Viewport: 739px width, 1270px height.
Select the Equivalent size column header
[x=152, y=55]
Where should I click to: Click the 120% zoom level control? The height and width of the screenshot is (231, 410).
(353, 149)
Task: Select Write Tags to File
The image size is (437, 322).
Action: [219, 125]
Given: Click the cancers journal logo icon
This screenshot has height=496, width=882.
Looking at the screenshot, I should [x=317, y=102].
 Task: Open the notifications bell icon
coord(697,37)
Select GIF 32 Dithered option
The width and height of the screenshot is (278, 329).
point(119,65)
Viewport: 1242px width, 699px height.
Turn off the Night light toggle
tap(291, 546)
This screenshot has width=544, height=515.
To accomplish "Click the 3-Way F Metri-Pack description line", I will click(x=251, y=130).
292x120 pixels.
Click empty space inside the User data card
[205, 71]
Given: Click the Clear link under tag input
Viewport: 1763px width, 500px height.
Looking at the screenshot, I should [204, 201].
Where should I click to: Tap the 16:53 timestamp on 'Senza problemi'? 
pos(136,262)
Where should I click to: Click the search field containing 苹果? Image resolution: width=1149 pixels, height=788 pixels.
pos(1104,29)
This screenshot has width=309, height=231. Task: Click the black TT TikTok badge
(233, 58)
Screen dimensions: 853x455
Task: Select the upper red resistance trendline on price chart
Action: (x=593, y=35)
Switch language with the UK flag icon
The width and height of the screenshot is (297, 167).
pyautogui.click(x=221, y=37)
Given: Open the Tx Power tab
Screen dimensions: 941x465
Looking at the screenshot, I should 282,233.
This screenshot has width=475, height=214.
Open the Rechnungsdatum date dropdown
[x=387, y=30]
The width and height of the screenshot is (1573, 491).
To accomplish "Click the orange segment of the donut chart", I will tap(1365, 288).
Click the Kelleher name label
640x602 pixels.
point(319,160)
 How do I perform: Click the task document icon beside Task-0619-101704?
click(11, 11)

- Work item -
Go through the entries and copy every line with "Given".

- Solution to this task -
Given: Click the cancers journal logo icon
Given: Click the Clear link under tag input
Given: Open the Tx Power tab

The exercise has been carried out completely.